Improving the operational efficiency and reducing transport-related carbon emissions of food distribution hubs


Small-scale food producers suffer from low margins and weak bargaining power. Local or regional food hubs, which aggregate products from such producers and deliver to final consumers, may improve producers’ economic fortunes and contribute to local economic development.

However, food hubs’ logistics can be particularly costly, often involve small volume journeys, with carbon emissions potentially exceeding those of supermarket-based supply chains.

This research seeks to improve food hubs’ operational and environmental efficiency in logistics by minimising transport costs and carbon emissions. A mathematical model is developed to address the ‘producer-to-hub-to-customer’ problem, drawing on real-world data for a local food hub serving over 150 producers in the North East of England.

Key findings

Our empirical results show that horizontal collaboration in logistics between producers play a key role in improving vehicle utilisation which, in turn, can significantly reduce carbon emissions by up to 16%. 

By switching to electric vehicles, transport and total costs can be reduced by 31.5% and 59.1% respectively, helping to optimise operational costs and reduce environmental impacts. 

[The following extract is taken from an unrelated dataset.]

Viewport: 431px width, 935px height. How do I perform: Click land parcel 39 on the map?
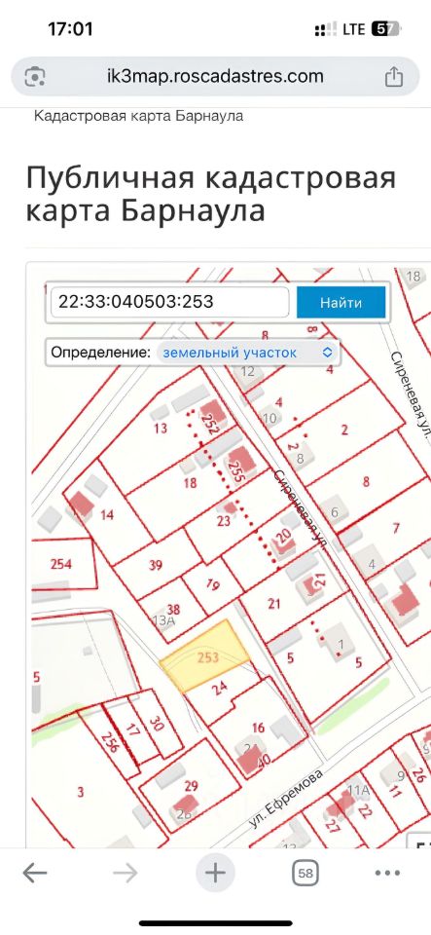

Our analysis indicates the benefits of direct shipping between producers and customers - specifically, it indicates that switching to direct connections between products and customers can cut down emissions by 12-16% per customer order. They also reduce the total cost per customer order by 12-15% and the number of vehicle trips to each customer zone. 

Conclusions and recommendations

  • Our findings provide valuable insights for food supply chain practitioners and food hub managers, highlighting strategies to reduce operational costs and cut down transport-related carbon emissions. This study provides empirical evidence on the benefits of horizontal collaboration between producers, which in turn can contribute to achieve more sustainable food systems.  
  • By adopting electric vehicles in the logistics industry, carbon emissions and costs can be significantly cut, particularly in urban areas where there are dense networks of customers who live close together. 
  • From a managerial perspective, these findings provide useful empirical evidence for improving logistics strategies, specifically in addressing cost and environmental business pressures.  
  • Importantly, operational modelling and optimising techniques can be effective in reducing transport, inventory, and fuel costs while contributing to a cleaner environment.  
  • Power BI and data visualisation software can be effective tools for better understanding performance metrics and helping optimise logistics solutions.